A segmentation algorithm for automated tracking of fast swimming unlabelled cells in three dimensions.

Recent advances in microscopy and cytolabelling methods enable the real time imaging of cells as they move and interact in their real physiological environment. Scenarios in which multiple cells move autonomously in all directions are not uncommon in biology. A remarkable example is the swimming of marine spermatozoa in search of the conspecific oocyte. Imaging cells in these scenarios, particularly when they move fast and are poorly labelled or even unlabelled requires very fast three-dimensional time-lapse (3D+t) imaging. This 3D+t imaging poses challenges not only to the acquisition systems but also to the image analysis algorithms. It is in this context that this work describes an original automated multiparticle segmentation method to analyse motile translucent cells in 3D microscopical volumes. The proposed segmentation technique takes advantage of the way the cell appearance changes with the distance to the focal plane position.
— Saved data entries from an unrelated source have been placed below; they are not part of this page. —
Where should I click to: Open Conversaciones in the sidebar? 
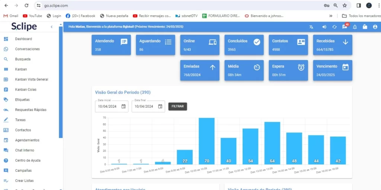click(x=27, y=49)
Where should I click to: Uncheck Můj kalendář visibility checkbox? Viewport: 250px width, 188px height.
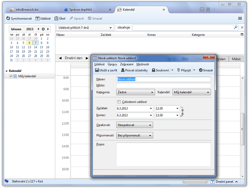11,76
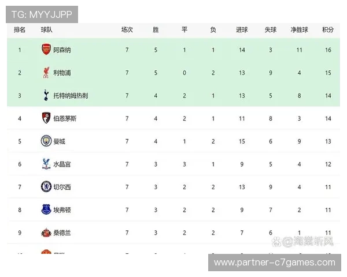Select the 曼城 team name
Screen dimensions: 347x277
pyautogui.click(x=59, y=141)
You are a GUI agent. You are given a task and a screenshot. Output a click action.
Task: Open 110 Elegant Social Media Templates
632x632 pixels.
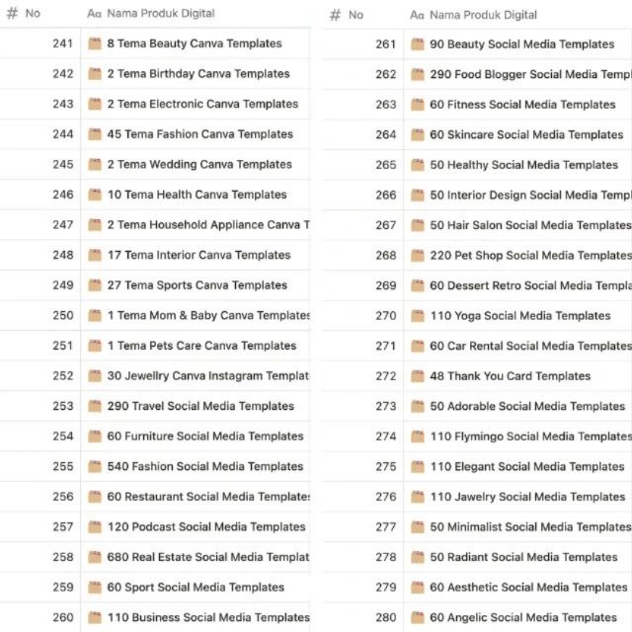[x=526, y=467]
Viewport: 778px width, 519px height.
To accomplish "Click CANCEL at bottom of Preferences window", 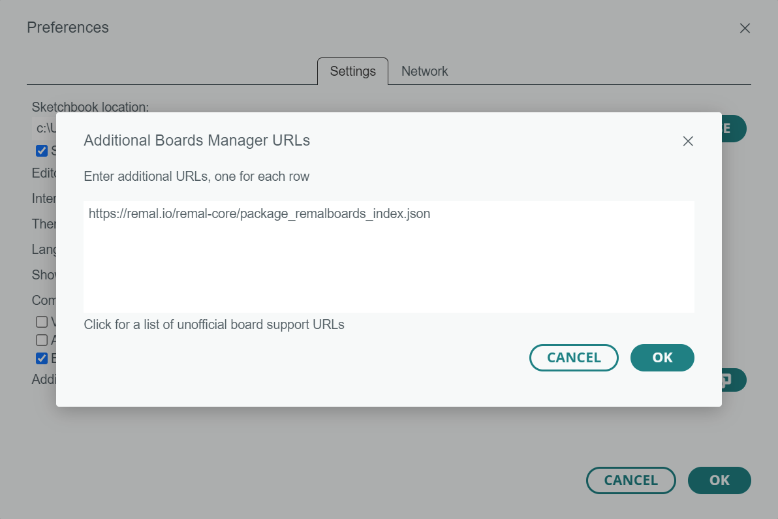I will (630, 480).
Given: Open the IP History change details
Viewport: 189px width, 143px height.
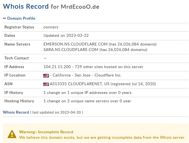Looking at the screenshot, I should (87, 93).
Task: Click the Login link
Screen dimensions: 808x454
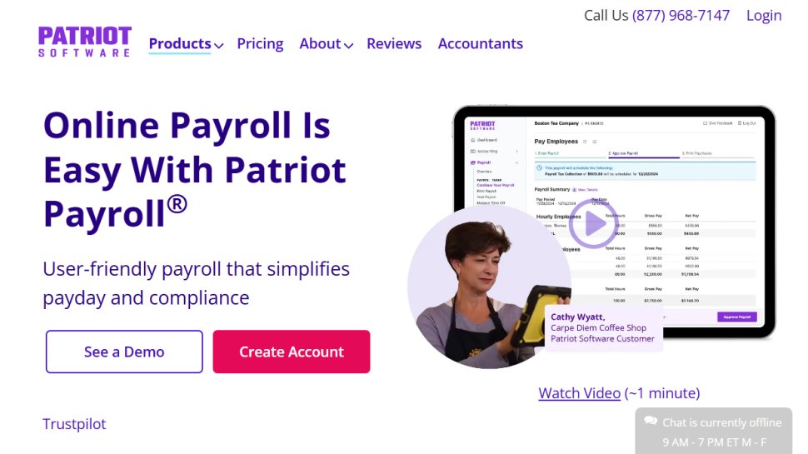Action: [764, 16]
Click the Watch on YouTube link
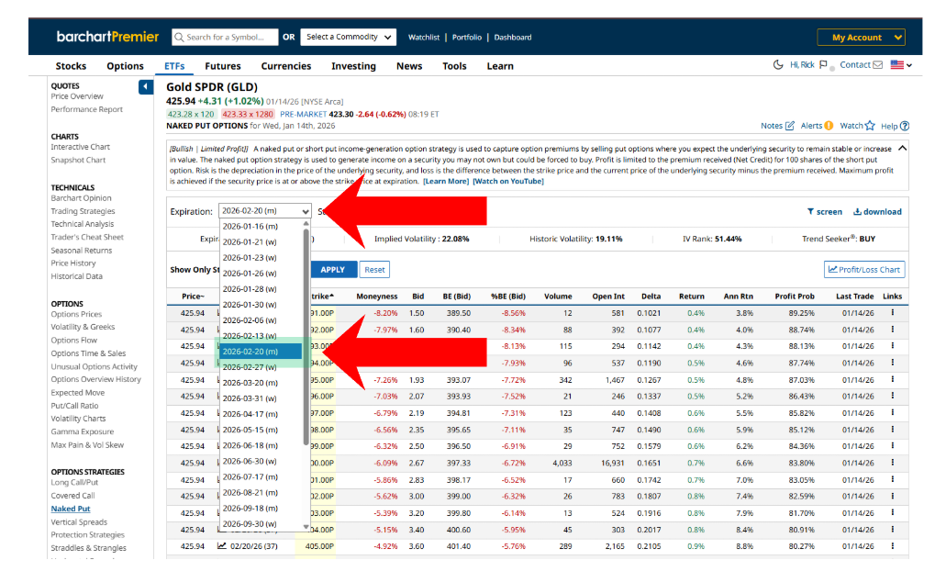This screenshot has width=946, height=571. [x=507, y=182]
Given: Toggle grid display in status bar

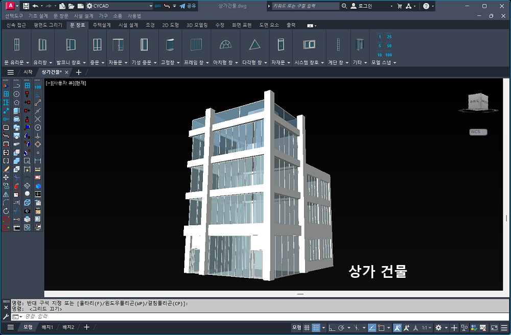Looking at the screenshot, I should click(307, 327).
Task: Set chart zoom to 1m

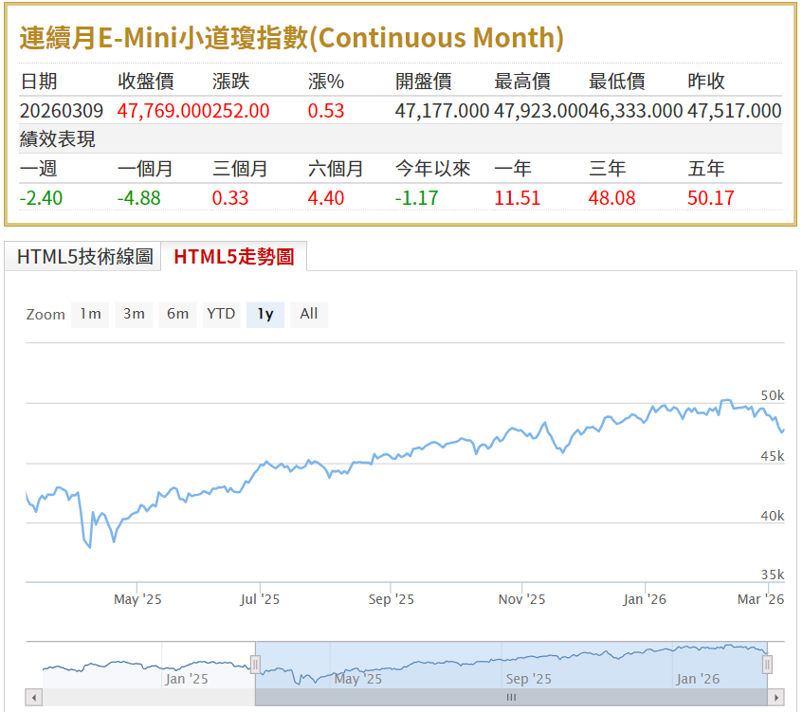Action: coord(90,314)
The cells translucent properties and their interaction with light produce a specific pattern: when the cell is within or close to the focal plane, its two-dimensional (2D) appearance matches a bright spot surrounded by a dark ring, whereas when it is farther from the focal plane the cell contrast is inverted looking like a dark spot surrounded by a bright ring. The proposed method analyses the acquired video sequence frame-by-frame taking advantage of 2D image segmentation algorithms to identify and select candidate cellular sections. The crux of the method is in the sequential filtering of the candidate sections, first by template matching of the in-focus and out-of-focus templates and second by considering adjacent candidates sections in 3D. These sequential filters effectively narrow down the number of segmented candidate sections making the automatic tracking of cells in three dimensions a straightforward operation.